#19225 closed enhancement (worksforme)
WordPress-Importer : Perform less database queries when backfilling attachment urls
Reported by: | tott | Owned by: | duck_ |
---|---|---|---|
Milestone: | Priority: | normal | |
Severity: | normal | Version: | |
Component: | Import | Keywords: | |
Focuses: | Cc: |
Description
The current backfill_attachment_urls() approach causes a REPLACE query for each attachment url. This can cause the invalidation of a lot of data and also cause MySQL replication lag in some cases.
The attached patch will make sure to bundle these requests and perform only maximum of one db update per post.
Attachments (3)
Change History (12)
#4
@
13 years ago
A couple of other thoughts:
- $from_url should be run through like_escape() before being put in the query
- Can we retrieve post_content in the first query rather than using get_post() as well? Would this be beneficial?
- $wpdb::update() can be used instead of using the query() method
#5
@
13 years ago
All valid points. I changed this accordingly. I left the replace call for the postmeta data as this will likely not cause any issues as the amount of data that's being invalidated is rather low.
#6
@
13 years ago
better-attachment-url-backfilling.2.diff includes:
count( $post_ids ) > 0
but $post_ids isn't being declared in this version of the patch. Should be $posts?

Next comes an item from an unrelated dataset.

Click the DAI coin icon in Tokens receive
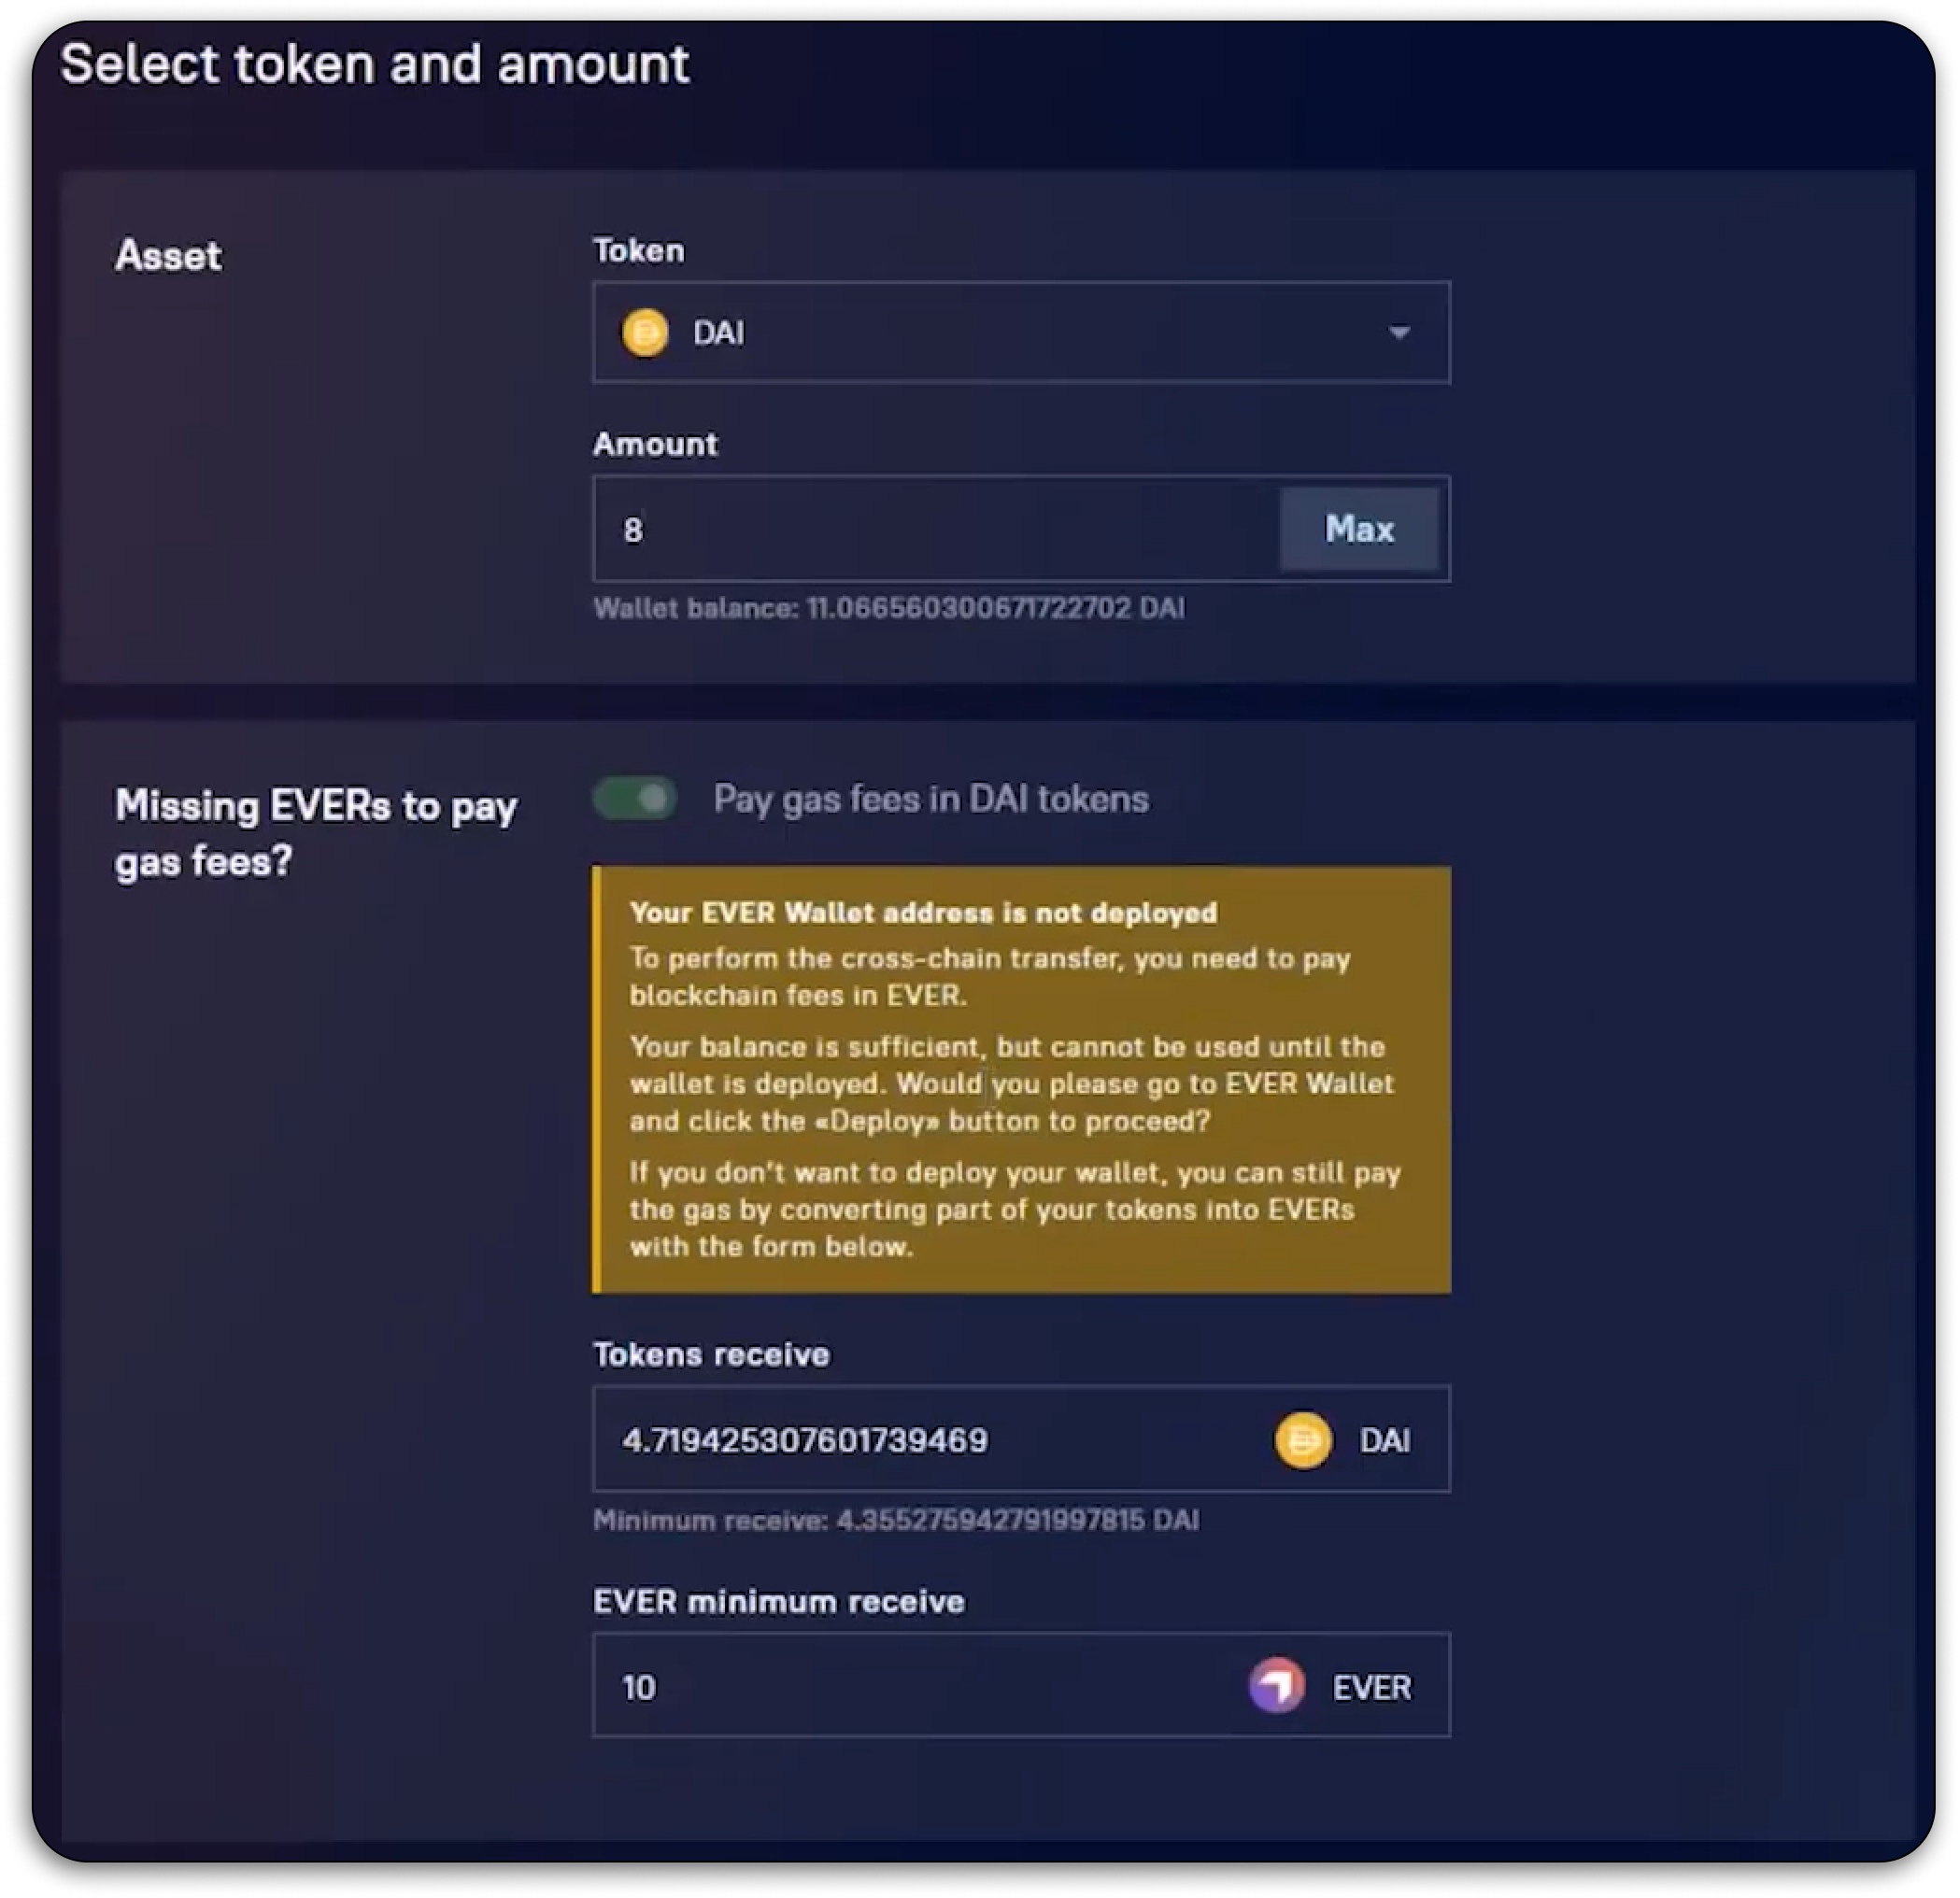1960x1898 pixels. pyautogui.click(x=1303, y=1439)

Could you explain what you mean by "invalidation of a lot of data" and "data that's being invalidated"? Just want to make sure I fully understand the why :)
Another minor thing, but I think the uksort() before the first loop is unnecessary now.
#7
@
13 years ago
3 time's a charm - Note to self: don't code when ill and in a hurry to go to bed.
I implemented the suggestions. Let me explain a bit more about the background of this and why this is currently sub-optimal.
When you run a replicated MySQL setup with for example a Master and a Slave server you need to transfer each changes from the Master to the Slave after a change happened. Now imagine a replace query that would change something in the post content for each url.
With each replaced url this would need to find all the matching posts, read them, change them and write them back to the disk. So not only that you would have something that could rewrite the content of multiple posts at the same time you also have a scenario where you could write the same post a couple of times depending on how many urls are in it.
That's why I changed this to a per-post approach. First figure out which urls are in the post and then just update the post once. In this way the worst thing that can happen is that you send one update for each post. This should have a much lower disk IO impact than the original approach.
The idea sounds like a good one. However, I notice right away that the current patch removes updating of enclosure meta.